In our study, HKU1-positive adults who did not require hospitalization had a normal chest x-ray, whereas 86% among inpatients with CoV-HKU1 had chest infiltrates. Garbino et al [29] reported interstitial and alveolar infiltrates in 52% of hospitalized patients with respiratory samples positive for CoV-OC43, CoV-NL63, CoV-229E, and CoV-HKU1. Given paucity of chest imaging data, complete characterization of radiographic findings in CoV-HKU1 infections is incomplete.

Approximately 62% of all patients with CoV-HKU1 infection in our study received antibiotics. This is similar to other studies in which up to 76% of patients with CoV-positive bronchoalveolar lavage received antibiotics [29]. Antibiotic use after a positive respiratory pathogen panel for viral pathogen was observed for median duration of 7 days in our study. This is consistent with other studies suggesting that mere disease diagnosis with respiratory pathogen panel might not alter antibiotic prescribing practices among healthcare providers for viral respiratory illnesses [30]. Such practices are concerning for unnecessary antibiotic exposure and the potential to aid the development of multidrug-resistant organisms [31]. This highlights the need for education of providers to consider CoV-HKU1 as a pathogen associated with upper and lower respiratory tract infections and de-escalate antibiotics with negative bacterial cultures and antigen [32].

Among all CoV-positive adults, 17% had coinfections, the most common being influenza A and rhinoviruses. These findings are comparable to other studies [21]. Higher coinfections with CoV and other viruses could suggest common reservoirs, overlap in seasonality, and persistence of virus or viral genome in respiratory secretions [33]. Among our 2 adults with CoV-HKU1 and influenza A coinfection, it was unclear whether symptoms were due to CoV-HKU1 or influenza or both. The clinical relevance of respiratory viral coinfections is not fully understood. Higher severity of respiratory disease has been reported in certain pathogen coinfection combinations, including influenza A with CoVs [34]. In other studies, there was no increased severity of illness in CoV-associated coinfections [15, 27, 35]. Gaunt et al [27] showed that a quantitative viral load for CoV was unchanged in cases of coinfection with RSV and monoinfection. Further investigation on the role viral coinfections play in alteration of respiratory disease severity should be undertaken.

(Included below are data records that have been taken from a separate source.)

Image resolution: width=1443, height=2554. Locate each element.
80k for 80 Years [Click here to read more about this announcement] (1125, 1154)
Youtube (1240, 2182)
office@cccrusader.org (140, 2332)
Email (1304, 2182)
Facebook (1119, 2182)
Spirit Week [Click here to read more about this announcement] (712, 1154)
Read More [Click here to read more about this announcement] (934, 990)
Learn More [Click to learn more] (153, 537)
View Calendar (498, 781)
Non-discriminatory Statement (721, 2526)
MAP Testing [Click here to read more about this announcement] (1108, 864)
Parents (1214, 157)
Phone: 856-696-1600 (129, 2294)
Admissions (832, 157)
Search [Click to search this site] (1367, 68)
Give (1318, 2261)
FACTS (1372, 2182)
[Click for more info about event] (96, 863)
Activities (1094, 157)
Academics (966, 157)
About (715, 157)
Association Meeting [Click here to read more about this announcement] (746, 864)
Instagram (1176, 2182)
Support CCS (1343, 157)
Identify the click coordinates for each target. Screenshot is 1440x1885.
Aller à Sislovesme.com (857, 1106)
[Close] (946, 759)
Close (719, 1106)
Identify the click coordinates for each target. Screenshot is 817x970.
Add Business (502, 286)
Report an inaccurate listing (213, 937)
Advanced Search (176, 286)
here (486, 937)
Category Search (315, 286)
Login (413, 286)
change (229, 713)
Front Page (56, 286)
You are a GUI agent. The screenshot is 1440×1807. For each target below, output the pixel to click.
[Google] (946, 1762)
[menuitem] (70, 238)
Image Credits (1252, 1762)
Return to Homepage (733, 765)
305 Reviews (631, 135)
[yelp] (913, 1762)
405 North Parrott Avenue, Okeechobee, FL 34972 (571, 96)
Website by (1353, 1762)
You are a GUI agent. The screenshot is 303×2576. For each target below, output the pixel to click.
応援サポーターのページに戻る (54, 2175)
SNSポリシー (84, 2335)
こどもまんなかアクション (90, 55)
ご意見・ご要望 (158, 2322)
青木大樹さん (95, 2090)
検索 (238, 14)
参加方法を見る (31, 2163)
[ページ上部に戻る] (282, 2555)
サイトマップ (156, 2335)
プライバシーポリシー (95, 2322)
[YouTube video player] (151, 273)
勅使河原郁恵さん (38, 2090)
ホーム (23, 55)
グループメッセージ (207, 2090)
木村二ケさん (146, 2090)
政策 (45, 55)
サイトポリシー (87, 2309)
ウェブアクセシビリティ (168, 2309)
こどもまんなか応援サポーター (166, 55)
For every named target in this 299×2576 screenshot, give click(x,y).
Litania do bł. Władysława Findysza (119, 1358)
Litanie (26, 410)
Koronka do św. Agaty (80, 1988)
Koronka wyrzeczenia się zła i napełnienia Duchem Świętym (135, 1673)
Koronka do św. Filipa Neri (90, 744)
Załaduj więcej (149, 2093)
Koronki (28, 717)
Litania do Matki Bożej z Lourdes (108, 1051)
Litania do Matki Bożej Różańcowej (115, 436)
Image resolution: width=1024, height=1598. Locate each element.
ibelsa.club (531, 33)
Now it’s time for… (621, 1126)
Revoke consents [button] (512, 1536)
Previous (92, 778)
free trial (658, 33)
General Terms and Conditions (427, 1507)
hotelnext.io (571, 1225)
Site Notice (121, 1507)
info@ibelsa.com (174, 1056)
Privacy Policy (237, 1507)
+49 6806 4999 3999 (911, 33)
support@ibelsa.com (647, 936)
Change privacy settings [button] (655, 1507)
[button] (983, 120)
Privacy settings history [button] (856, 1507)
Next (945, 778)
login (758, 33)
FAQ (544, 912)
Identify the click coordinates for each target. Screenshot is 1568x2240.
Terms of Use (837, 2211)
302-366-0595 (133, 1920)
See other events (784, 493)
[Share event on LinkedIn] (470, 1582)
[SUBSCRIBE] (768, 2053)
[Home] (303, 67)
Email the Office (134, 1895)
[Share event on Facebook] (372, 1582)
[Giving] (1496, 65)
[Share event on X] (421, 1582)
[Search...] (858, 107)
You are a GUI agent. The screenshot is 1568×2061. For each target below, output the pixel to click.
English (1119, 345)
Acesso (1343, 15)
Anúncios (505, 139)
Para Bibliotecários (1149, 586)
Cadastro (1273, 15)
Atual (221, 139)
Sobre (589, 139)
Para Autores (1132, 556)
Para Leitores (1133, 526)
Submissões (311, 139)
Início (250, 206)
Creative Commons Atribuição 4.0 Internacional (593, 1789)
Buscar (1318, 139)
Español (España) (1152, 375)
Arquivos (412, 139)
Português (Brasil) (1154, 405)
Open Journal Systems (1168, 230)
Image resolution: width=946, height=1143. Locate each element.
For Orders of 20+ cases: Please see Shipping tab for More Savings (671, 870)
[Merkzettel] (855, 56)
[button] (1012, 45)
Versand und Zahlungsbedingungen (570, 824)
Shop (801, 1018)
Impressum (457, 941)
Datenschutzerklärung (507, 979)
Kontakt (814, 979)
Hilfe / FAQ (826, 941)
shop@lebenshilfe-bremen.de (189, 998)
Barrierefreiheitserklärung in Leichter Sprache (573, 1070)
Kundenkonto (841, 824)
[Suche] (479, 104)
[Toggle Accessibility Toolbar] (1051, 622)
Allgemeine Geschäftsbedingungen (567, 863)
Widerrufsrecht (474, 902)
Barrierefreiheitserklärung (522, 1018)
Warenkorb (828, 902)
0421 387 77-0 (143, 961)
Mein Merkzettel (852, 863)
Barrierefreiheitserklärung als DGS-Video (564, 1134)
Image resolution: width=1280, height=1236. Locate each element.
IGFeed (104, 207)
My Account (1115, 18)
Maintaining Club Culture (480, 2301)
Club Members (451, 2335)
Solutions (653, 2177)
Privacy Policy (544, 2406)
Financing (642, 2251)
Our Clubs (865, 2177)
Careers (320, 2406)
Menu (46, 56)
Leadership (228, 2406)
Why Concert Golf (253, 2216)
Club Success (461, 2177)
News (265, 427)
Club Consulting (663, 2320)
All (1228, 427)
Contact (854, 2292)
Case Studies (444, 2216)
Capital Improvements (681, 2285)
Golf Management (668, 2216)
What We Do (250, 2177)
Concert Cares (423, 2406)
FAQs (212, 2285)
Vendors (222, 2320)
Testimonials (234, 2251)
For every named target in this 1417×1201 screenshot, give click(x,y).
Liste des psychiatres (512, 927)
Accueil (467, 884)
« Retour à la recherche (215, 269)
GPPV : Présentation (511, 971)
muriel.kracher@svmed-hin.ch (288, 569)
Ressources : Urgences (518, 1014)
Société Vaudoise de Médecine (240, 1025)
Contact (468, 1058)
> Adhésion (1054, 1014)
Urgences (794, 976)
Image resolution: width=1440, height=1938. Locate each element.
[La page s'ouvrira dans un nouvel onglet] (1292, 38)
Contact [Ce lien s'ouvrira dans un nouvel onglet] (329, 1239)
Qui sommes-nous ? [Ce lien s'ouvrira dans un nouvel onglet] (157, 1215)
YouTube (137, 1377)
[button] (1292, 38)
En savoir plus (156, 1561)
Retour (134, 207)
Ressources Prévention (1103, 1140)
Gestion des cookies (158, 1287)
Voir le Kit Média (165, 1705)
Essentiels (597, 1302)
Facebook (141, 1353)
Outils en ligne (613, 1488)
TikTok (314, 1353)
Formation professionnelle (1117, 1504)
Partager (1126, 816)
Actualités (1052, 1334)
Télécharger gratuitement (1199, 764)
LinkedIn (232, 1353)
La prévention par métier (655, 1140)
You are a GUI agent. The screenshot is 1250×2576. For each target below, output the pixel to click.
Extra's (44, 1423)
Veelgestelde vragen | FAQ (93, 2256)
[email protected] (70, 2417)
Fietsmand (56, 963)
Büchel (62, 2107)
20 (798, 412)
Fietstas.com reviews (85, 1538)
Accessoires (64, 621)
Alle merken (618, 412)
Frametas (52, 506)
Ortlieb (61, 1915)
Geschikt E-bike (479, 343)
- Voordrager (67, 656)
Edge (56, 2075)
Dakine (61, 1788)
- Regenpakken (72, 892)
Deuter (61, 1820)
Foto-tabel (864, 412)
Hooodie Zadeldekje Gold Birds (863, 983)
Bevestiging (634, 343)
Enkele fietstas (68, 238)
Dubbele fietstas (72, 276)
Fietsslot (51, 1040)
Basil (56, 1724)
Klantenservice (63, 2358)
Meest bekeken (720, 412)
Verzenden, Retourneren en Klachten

Our study has several limitations. By evaluating only symptomatic patients, we could have missed asymptomatic or subclinical infections. This could lead to an underestimation of the disease prevalence in the adult population and an overestimation of disease severity. The retrospective aspect of our study is insufficient to establish causality. Larger study periods will also be required to establish a complete understanding regarding seasonal distribution patterns of this virus in our community. However, the majority of CoV-HKU studies in the literature are single-center experiences occurring over 1 season [12, 21].

CONCLUSIONS

Our study provides needed insight into clinical characteristics and severity associated with CoV-HKU1 infection in adults in the Northeast region of the United States. We opine that CoV-HKU1 infection should be considered in differential diagnosis of community-acquired pneumonia in adults, including those that require hospitalization. More studies are needed to fully understand the seasonality, risk factors, incidence, and epidemiology of CoV-HKU1.